A reflection on how inner honesty reveals that whatever we experience, including the body and thoughts, cannot be what we fundamentally are.
A reflection on how inner honesty reveals that whatever we experience, including the body and thoughts, cannot be what we fundamentally are.
Because this is a simple exercise of looking within, there needs to be a really strong desire to see the truth and to have integrity. I describe it as inner integrity.
External and inner integrity
External integrity is how I relate to the world and other people. If I do what I say, if I say what I do, if I am honest, that is external integrity. Then there is inner integrity, which asks: do I tell myself my own truth, or do I lie to myself?
There is obviously a bridge between these two. I can tell myself the truth but withhold it from others. Or I can lie to myself, and then, even though I might think I am telling the truth to others, I am simply saying something that is not true, because I am not true within myself.

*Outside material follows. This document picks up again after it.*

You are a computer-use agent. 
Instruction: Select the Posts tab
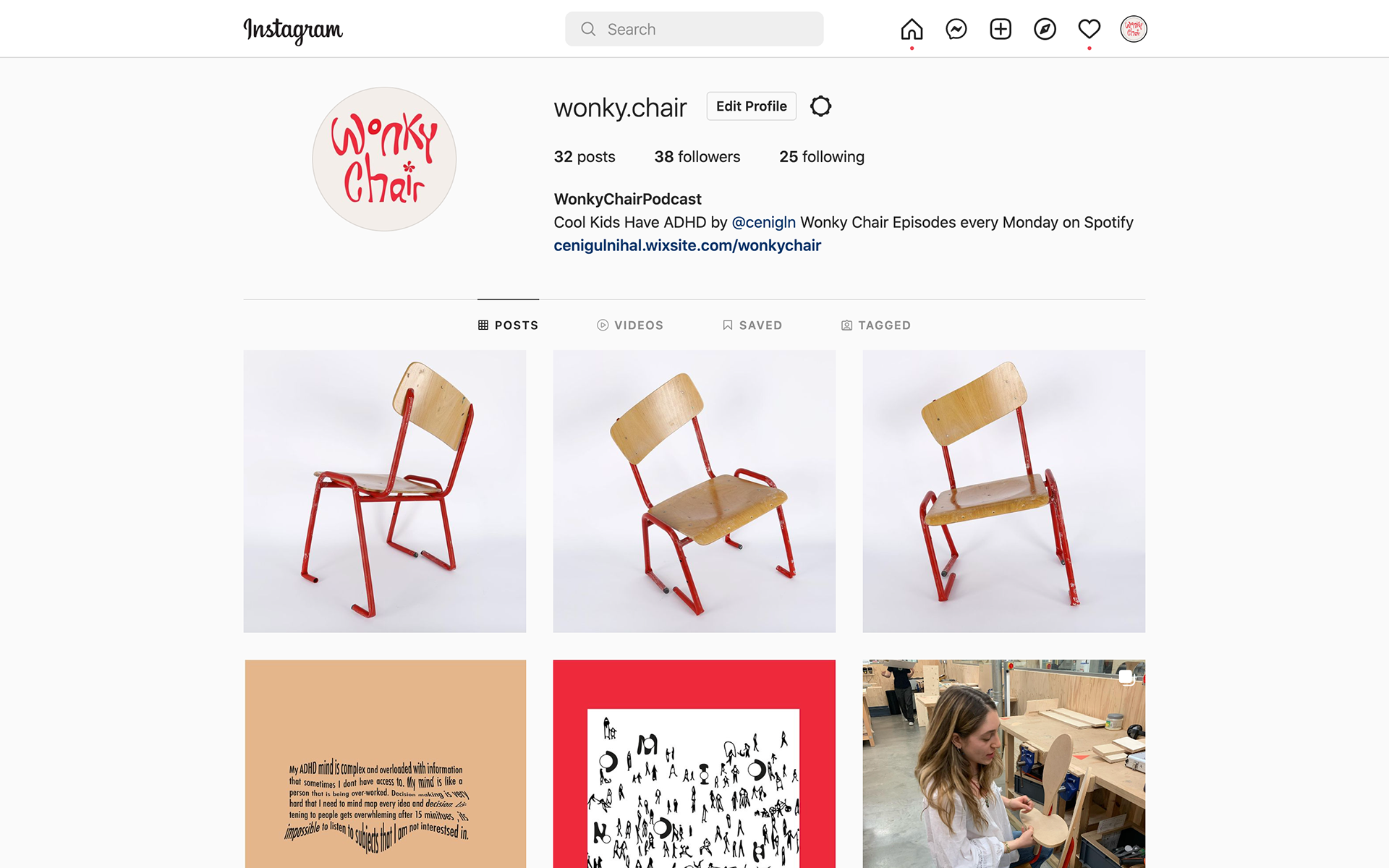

The body is experienced by something
Given that, the question is this: if you look at your experience, you can see that everything you know and experience about the body is experienced by something. That which is experiencing your body cannot be the body. That which is experienced by this subject I am referring to cannot be what is being experienced.
For example, if I look at my hand, I have sensations and I can see the hand. I can experience my hand through sensations that arise. We know there is a nervous system involved, but let us say that experientially, right now, I have sensations and sight. Now, am I the hand? If there is inner integrity, the answer is no. I could not possibly be my hand. At minimum, I am more than my hand. We know that if I lose my hand, I will still remain.

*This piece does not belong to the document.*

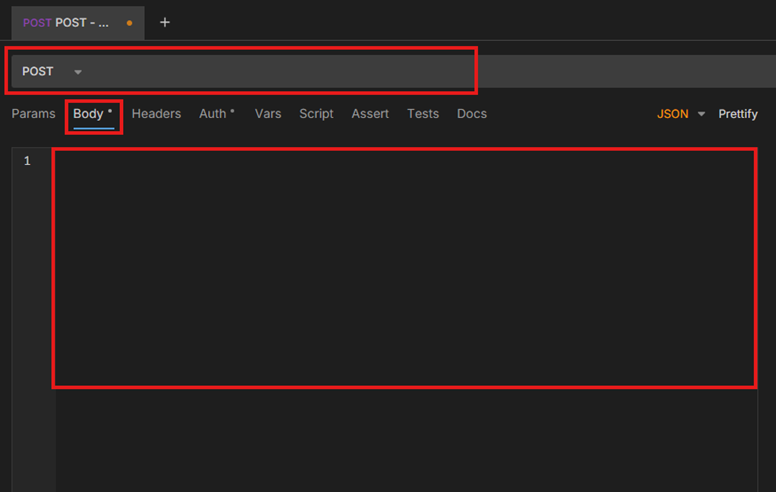Switch to the Assert tab

point(370,114)
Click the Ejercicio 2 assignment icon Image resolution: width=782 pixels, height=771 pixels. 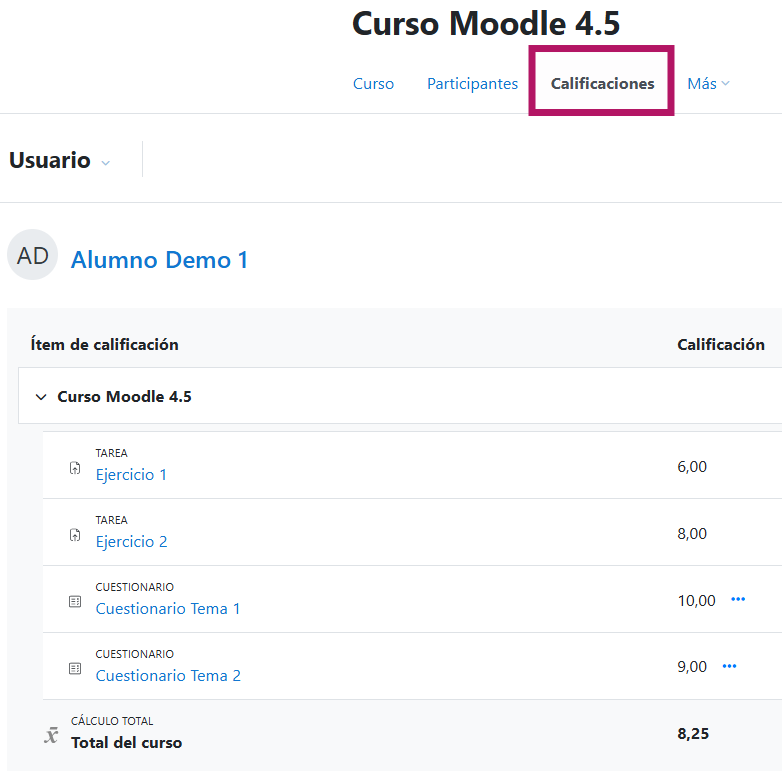click(75, 535)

If you keep doing that process, you will see it applies to everything you experience that is your body. And the same applies to thoughts. Every concept, every thought is experienced by something.
The distraction of the mind-body problem
This can get tricky if we have a scientific mind, because we will come to a point where we have to contend with a fundamental question in science: is consciousness or matter fundamental? The solution is to see that it does not matter. What matters is the experience right now.
What matters is to see that every time there is a thought, there is something experiencing the thought that cannot be a thought. Every time there is a relationship to the body, there is something experiencing the body. The mind-body problem, the question of whether matter or consciousness is fundamental, is actually a distraction from this. It is an irrelevant question, because what I am talking about can be realized without contemplating the scientific problem. It has been realized long before science existed. And when it is realized, the question of what is fundamental is really not relevant.